How smart routing works

Seven analyzers, sub-millisecond decision, no LLM call.

Most LLM proxies route based on the model name you ask for. HiWay routes based on what your prompt actually needs. The decision is made by a deterministic CPU-only scoring engine in less than a millisecond - no second LLM call, no model in the loop, no surprise latency.

The seven analyzers

Each request runs through seven independent analyzers, each producing a score between 0 and 1. The weighted sum gives a complexity score, which maps to a tier (light, standard, heavy).

  • Intent - greeting, simple question, confirmation, action request, expert query…
  • Complexity - number of constraints, structured output requirements, multi-step instructions
  • Tools - presence of function/tool definitions and how many
  • System prompt - length and density (a 4 K-token system prompt usually means an agent context)
  • Code presence - does the user attach code blocks, mention file paths, talk about debugging?
  • Domain - finance, medical, legal, security, etc. → bumps to a higher tier
  • Conversation context - total tokens already exchanged, depth of the conversation

From score to tier

Four tiers, in ascending capability/cost order: ultra-light → light → standard → heavy.
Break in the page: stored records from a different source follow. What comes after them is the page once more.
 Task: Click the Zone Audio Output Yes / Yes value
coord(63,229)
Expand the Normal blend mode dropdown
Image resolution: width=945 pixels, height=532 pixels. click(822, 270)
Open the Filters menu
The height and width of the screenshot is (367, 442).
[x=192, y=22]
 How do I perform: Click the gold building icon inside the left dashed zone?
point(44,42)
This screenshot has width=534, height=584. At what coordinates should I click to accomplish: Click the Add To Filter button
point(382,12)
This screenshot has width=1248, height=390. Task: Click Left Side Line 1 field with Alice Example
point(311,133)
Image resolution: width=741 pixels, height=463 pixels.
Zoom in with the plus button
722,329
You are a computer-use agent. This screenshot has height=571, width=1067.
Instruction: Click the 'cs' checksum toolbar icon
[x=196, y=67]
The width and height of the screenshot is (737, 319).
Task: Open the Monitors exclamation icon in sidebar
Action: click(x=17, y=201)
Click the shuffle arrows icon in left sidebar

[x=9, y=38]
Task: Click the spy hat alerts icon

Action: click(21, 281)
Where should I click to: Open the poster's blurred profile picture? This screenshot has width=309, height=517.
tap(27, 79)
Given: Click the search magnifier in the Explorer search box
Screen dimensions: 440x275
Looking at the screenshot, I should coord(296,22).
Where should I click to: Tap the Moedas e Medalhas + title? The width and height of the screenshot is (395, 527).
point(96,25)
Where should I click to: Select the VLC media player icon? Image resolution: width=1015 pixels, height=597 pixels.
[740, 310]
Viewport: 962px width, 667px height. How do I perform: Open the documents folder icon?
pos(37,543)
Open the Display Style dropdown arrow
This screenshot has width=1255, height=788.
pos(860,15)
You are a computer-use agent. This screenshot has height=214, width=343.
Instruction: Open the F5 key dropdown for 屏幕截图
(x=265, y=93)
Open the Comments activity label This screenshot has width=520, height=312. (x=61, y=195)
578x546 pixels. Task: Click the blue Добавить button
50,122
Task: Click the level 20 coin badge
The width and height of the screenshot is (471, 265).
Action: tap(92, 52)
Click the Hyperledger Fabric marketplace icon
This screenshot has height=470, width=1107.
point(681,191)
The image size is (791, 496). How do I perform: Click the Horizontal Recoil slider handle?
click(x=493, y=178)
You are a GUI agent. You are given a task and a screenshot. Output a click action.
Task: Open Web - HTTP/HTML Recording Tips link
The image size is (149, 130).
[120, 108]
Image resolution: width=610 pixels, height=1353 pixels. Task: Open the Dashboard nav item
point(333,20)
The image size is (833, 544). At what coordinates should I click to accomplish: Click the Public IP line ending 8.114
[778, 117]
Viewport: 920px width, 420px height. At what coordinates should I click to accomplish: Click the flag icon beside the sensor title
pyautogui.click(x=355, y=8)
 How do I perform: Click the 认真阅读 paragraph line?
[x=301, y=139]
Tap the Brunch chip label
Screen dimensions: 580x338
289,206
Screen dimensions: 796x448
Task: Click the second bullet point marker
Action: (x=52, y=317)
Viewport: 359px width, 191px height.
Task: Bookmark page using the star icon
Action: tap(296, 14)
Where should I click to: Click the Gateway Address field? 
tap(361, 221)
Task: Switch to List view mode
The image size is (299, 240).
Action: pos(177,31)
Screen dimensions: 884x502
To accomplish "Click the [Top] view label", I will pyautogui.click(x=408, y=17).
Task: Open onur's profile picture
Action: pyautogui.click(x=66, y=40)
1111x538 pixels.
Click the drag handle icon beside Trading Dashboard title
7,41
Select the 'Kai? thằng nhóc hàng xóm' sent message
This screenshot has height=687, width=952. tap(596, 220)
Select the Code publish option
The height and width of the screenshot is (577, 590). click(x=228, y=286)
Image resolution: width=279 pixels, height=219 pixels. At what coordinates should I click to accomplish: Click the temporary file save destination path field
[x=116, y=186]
The ultra-light tier (added 2026-05-03) catches single-shot trivial tasks - classification, sentiment scoring, JSON extraction, keyword pulls, parsing - where a 10x-cheaper model gives the same answer. Anything multi-turn, anything with a complexity cue (reasoning, code, tools), and anything with > 600-char prompt or > 500 tokens of context skips ultra-light and lands at least on light.

Tier cheatsheet

TierUse caseReference modelCost / M tokens (in)
Ultra-lightClassification, sentiment, parsing, JSON extractGemini 2.5 Flash Lite$0.10
LightConversational simple, multi-turn chatClaude Haiku 4.5$1.00
StandardProduction workhorse, summarization, RAGClaude Sonnet 4.6$3.00
HeavyComplex reasoning, code generation, agentsClaude Opus 4.7$5.00

From tier to provider

Once HiWay knows the tier, it picks the actual model based on your settings: which providers you enabled in Settings → Providers and your routing profile (Budget / Balanced / Quality). The resolver looks at every model that matches the tier across your enabled providers and picks one according to the strategy.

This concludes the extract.